Ed Chell, A Leaf in the Wind (2012, mobile phone DV, 1’)
Film programs usually shy away from directly questioning ethics. The Flora/Fauna program, to be screened at the Whitechapel Gallery on the 18th and 19th of May 2013, is put together with explicit nods to the ethics of production, reception, and form, keeping in mind the living contexts in which filmmaking happens. This is why we are running this as a vegan event while drawing attention to those material facts that are rarely acknowledged: the animal-derived ingredients of the film stock and plastics that are part of the still and moving image apparatus.
A love of the world, and a recognition of the materiality and vulnerability that constitute earthly life, includes thinking about such cinematic fundamentals: film’s living subjects, natural resources (including human and nonhuman labor), and production materials. These are an essential part of reflecting, politically and ethically, on worldly suffering, which for Szymborska belong to the “immense theatre” through whose sentient and non-sentient props mortality itself reverberates.

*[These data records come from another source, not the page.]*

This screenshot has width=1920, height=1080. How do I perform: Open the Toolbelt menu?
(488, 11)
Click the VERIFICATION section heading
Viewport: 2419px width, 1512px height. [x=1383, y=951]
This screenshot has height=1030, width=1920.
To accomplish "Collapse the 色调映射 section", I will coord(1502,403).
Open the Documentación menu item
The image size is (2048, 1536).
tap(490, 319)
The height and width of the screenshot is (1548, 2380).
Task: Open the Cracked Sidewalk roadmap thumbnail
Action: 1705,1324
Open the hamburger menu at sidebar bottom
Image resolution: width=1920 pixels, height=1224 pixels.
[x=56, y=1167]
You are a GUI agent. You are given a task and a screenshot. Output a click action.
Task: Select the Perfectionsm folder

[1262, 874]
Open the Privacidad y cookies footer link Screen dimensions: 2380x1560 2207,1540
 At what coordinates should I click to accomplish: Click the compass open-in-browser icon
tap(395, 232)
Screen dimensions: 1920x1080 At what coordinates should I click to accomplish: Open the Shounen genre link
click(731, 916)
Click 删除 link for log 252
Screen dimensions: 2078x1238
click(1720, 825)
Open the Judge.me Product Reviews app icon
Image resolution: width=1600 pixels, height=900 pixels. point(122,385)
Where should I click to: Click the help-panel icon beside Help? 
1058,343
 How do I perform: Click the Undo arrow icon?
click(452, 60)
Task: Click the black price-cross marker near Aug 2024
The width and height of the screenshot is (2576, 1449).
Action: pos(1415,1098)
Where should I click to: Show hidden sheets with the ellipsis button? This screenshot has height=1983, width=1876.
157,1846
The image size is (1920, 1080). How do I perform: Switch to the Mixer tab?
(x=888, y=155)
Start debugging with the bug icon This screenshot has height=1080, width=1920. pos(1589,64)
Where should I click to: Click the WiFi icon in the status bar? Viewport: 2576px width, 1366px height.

Unusual theatre-goers that we are, we cannot watch without being involved, without thinking about what our involvement entails and what it should look like. An immense but also demanding theatre.
Tender, cruel, exuberant, the films in the program (five strands over the weekend) are precisely not generic spectacles of nature. We feel they honor Szymborska’s image of the universe, and humans within it, as impossibly big and small. The sense of amazement for her does not disavow terror or anger or anguish, and it isn’t particularly elevated or academic so that only professional philosophers (or astronomers) can claim it. Amazement belongs to all who “may have a ticket” to this greatest–and only–show on earth.
We will be showing a range of shorts, a number of one-minute films, and others no longer than three or four minutes. Short films are like poems or essays, or, indeed, acceptance speeches, not because they are lyrical or romantic or ingratiating, not because they are overtly “experimental” either. The films in this program are concise expressions and explorations of a relationship to the world at once simple and complex. Concision suggests both ambition and modesty, a doubling of scale, like the title of one of Szymborska’s anthologies View with a Grain of Sand. Whether it be Rose Lowder’s frame-by-frame sunflower studies, images of fountains and rain, or visions of the minutia of human and nonhuman life, all are reminders that what we call human history (its life and art) morphs into natural history if only we look closely enough.